Adentrarse en El tercer paraíso es hacerlo por un jardín en primavera, cuando la luz es clara, la humedad refresca el aire y el color de las flores proclama la alegría de vivir. Enseguida se percibe el gusto por el lenguaje y se aprecia la lentitud. Porque su estilo, que se corta en frases breves, aparentemente simples, invita a leer con calma, paladeando los términos, imaginando el paisaje, la tonalidad de los brotes y los pétalos, la forma de bancales, de borduras y de caminos de grava que serpentean y se pierden a lo lejos. El autor de El tercer paraíso es Cristian Alarcón (La Unión, Chile, 1970) y la obra ha sido merecidamente galardonada con el Premio Alfaguara de Novela 2022.
La epidemia por Covid-19 obliga a los países a confinar a sus ciudadanos. El narrador de la historia decide aislarse en su cabaña, situada a las afueras de Buenos Aires, donde se propone cultivar un jardín. Su deseo es neutralizar la inquietud que la situación le provoca y estar en contacto con la naturaleza, foco absoluto de certidumbres. La vida tranquila en el campo le permite rememorar episodios importantes de su vida, de quienes compartieron su infancia y adolescencia porque el paisaje, como dijo Clément, “es un territorio de afecto”.
Incluso recrear momentos anteriores a su nacimiento, protagonizados por aquellos que le marcaron y definieron su forma de estar en el mundo. Al mismo tiempo, la imagen de la naturaleza le lleva a reflexionar —en capítulos cercanos al ensayo— sobre el surgimiento de la botánica y el pensamiento científico.
Hay en este libro una recreación contemporánea del tópico renacentista del menosprecio de corte y alabanza de aldea. Frente a la urgencia de viajar, publicar, impartir conferencias, dar clases, asistir a congresos y desarrollar investigaciones, la reclusión obligada invita a observar, a sentir cada momento, a experimentar la vida tranquila al aire libre.
Y es esa mirada sobre la naturaleza catártica y sus beneficios en el alma la que recuerda al escritor argentino Federico Falco. Frente a Los llanos (2020), sin embargo, la novela de Alarcón concentra una escritura fragmentaria, compuesta por capítulos breves en los que aparecen destellos, reminiscencias de instantes vividos o imaginados, pensamientos y percepciones efímeras, pequeños relatos y anécdotas, algunas de inusitada ferocidad.
En su estilo amable y sosegado, alarcón no desdeña en este libro hermoso la violencia de la realidad
Porque en su estilo amable y sosegado, Alarcón no desdeña la violencia, la dureza de la realidad, lo que causa aversión.

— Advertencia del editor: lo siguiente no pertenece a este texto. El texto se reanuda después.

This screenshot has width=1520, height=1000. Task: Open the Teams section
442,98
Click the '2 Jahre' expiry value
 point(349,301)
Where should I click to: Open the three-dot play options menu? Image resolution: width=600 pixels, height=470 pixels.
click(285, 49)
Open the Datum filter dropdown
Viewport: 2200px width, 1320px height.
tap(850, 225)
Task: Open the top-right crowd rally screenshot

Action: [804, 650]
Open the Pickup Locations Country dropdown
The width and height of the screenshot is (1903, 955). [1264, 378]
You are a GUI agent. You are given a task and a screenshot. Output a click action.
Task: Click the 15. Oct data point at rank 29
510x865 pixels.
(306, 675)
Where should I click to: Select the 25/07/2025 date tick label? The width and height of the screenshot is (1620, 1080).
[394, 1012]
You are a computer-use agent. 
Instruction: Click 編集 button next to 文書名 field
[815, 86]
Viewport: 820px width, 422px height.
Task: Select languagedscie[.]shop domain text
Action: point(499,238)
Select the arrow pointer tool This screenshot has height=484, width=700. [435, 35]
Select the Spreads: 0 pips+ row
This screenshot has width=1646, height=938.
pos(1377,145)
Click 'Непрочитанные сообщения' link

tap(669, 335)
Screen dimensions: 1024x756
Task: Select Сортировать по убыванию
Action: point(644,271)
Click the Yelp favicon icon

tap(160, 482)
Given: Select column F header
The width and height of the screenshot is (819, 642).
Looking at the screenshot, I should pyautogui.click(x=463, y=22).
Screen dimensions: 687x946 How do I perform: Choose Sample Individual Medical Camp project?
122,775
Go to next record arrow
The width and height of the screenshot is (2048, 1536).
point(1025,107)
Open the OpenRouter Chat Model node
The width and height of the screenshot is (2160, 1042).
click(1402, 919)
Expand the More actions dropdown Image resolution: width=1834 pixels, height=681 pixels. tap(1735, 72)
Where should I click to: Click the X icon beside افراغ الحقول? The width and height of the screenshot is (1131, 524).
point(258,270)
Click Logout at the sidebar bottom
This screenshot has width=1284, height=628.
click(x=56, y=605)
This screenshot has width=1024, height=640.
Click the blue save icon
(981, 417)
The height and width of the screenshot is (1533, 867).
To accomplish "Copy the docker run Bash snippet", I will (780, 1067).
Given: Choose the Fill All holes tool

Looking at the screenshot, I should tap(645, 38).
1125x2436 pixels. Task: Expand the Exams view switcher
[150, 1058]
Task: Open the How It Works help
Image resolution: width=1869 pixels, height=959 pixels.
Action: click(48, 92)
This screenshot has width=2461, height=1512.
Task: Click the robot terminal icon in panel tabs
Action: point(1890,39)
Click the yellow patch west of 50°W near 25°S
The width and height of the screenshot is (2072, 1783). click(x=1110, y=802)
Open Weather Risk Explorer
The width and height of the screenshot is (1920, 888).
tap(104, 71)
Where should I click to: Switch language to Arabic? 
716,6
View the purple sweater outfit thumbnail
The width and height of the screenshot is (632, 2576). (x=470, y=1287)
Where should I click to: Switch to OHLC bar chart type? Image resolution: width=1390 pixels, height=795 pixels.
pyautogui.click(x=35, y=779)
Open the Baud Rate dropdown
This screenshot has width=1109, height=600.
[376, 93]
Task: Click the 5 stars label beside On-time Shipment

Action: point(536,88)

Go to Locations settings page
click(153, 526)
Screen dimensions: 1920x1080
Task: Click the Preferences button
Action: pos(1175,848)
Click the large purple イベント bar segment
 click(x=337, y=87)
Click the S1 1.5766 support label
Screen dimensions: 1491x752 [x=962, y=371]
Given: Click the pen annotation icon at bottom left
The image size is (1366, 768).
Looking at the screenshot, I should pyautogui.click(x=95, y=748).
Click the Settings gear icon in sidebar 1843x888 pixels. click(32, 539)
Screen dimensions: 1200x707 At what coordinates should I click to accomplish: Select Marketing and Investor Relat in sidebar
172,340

Por eso dibuja un tiempo en el que las niñas indígenas, regaladas a los patrones añosos, son abandonadas y más tarde elegidas como esposas de hombres a los que nunca amaron. Y pergeña un espacio en el que las mujeres tienen hijos en la adolescencia, cuando todavía no comprenden el desgarro y el dolor, un universo agresivo en el que los hombres maltratan, pelean, matan y se embriagan para olvidar.
En este libro hay también una mirada deferente —incluso compasiva— hacia las culturas nativas que, en parte, desaparecieron olvidadas por distintas civilizaciones de conquista, aunque no se trata de una observación maniquea. Y hay, sobre todo, una contemplación humana no solo de los niños, las mujeres y los hombres que habitan un cosmos terrible, sino también de la naturaleza que los acoge y de su carácter imperturbable. Incluso se perciben destellos de realismo mágico (hay una madre que es viento cuando quiere), de fuerzas telúricas descomunales y de creencias ancestrales.
El título, El tercer paraíso, remite a la infancia, edén donde los haya, al recuerdo de la abuela Alba en la pequeña aldea de Daglipulli. Pero también a la naturaleza misma, al refugio construido y compartido, al conocimiento y el orden que proporciona la ciencia y a un lugar, producto de la voluntad, en el que, por fin, se ordena el caos. Un libro hermoso.